Bankruptcy Rule 4001(a)(3) states, as follows:
An order granting a motion for relief from the automatic stay made in accordance with Rule 4001(a)(1) is stayed until the expiration of 14 days after the entry of the order, unless the court orders otherwise.Fed. R. Bankr. P. 4001(a)(3) (emphasis added).
The Court finds no merit with the Landlord's contention that by application of § 362(b)(10) of the Bankruptcy Code, the automatic stay does not apply to the Yellowstone Actions because the Lease terminated when the 5 day period in the Notice of Termination lapsed. See Motion ¶¶ 45-46. As support for that contention, the Landlord cites In re Realty Policy Corp., 242 B.R. 121, 126 (S.D.N.Y. 1999), aff'd 213 F.3d 626 (2d Cir. 2000). In that case, the debtor ("Policy") was a subtenant under a lease. Prepetition, the landlord terminated that lease for failure to pay rent and sent a termination notice to its tenant. 242 B.R. at 123-24. In response, Policy, as subtenant, commenced an action by order to show cause in state court, seeking monetary damages and injunctive relief to prevent the landlord from terminating the lease. It also sought a temporary restraining order ("TRO") pending a hearing on its motion. Id. at 124. The state court issued the TRO, scheduled a hearing on Policy's motion for September 16, 1998, and tolled the landlord's termination notice pending a hearing on the motion. The landlord moved in the Appellate Division, First Department, to vacate the toll. Id. On September 3, 1998, the First Department granted the application to vacate the toll, unless Policy posted a $500,000 bond by September 9, 1998. Policy was unable to post the bond and filed for bankruptcy on September 9, 1998, just before the TRO was scheduled to expire. On September 16, 1998, Policy withdrew its motion for injunctive relief. Id.

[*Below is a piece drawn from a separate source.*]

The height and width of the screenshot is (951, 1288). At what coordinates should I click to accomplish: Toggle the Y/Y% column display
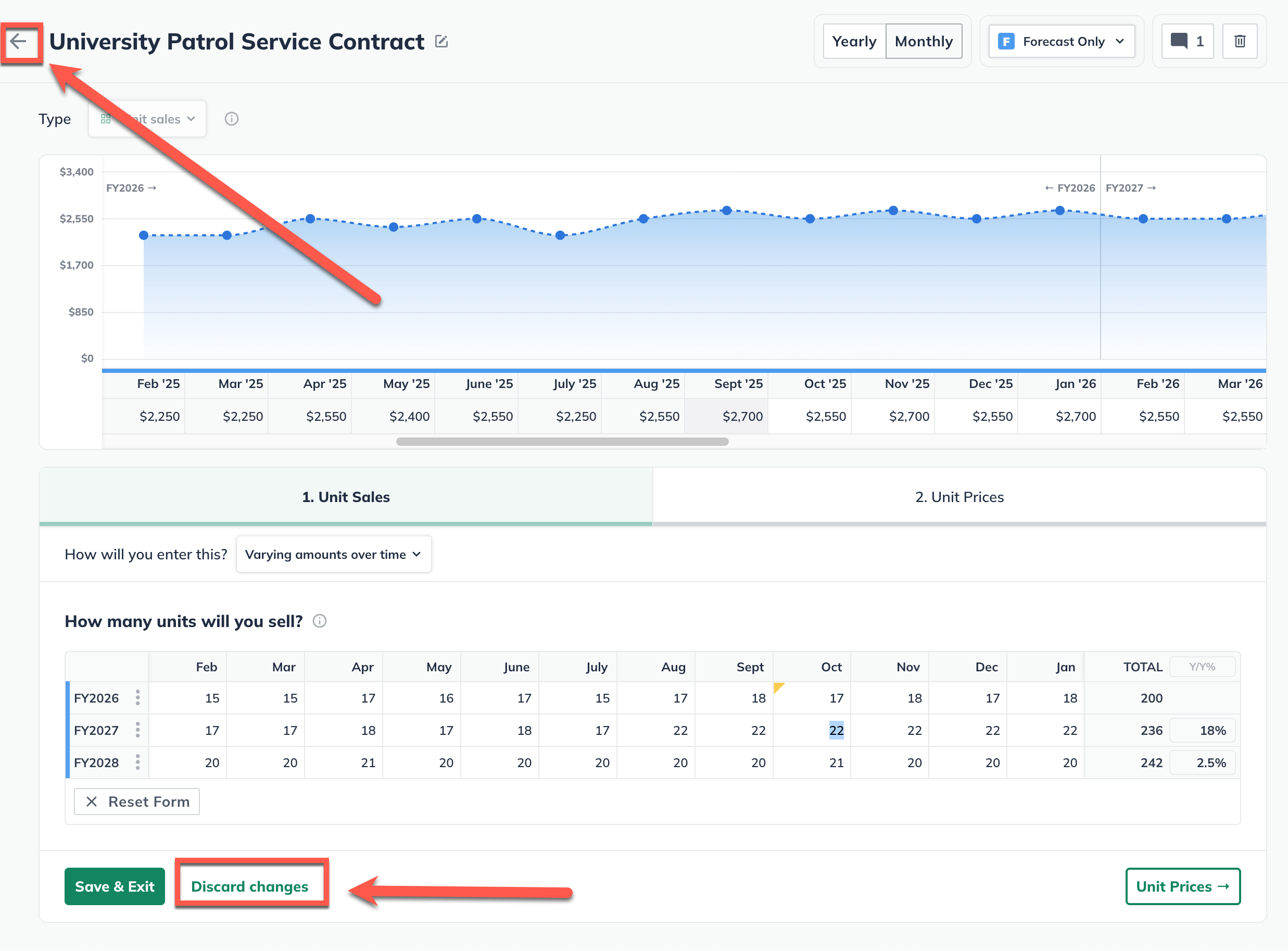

On September 23, 1998, the landlord moved the bankruptcy court by order to show cause for (i) a declaration that the automatic stay was inapplicable in respect to the landlord's actions under the lease; and (ii) alternatively, an order vacating the automatic stay to permit the landlord to take such action as it deemed necessary in respect of the lease. Id. The bankruptcy court denied the motion. On appeal, the district court reversed, concluding that the automatic stay did not apply to the toll. Id. at 127. The court found that the state court's tolling of the termination notice was not a judicial action or proceeding covered by § 362(a), but rather was analogous to any other time limitation toll and was not stayed by the automatic stay. The court also held that the exception to the automatic stay under § 362(b)(10) applied, because the termination notice sent by the landlord constituted an expiration of "the stated term of the lease." Id. at 128. The court reasoned that under New York law, a termination based on a conditional limitation satisfied § 362(b)(10), because "the lease is terminated when the time expires, rather than on any further act by the landlord." Id. The state court's TRO merely tolled the termination date, and did not in any way impact the landlord-tenant relationship. The court therefore concluded that the sublease was not property of the estate under § 541(b) and was not subject to the automatic stay under § 362(a) and § 362(b)(10). Id.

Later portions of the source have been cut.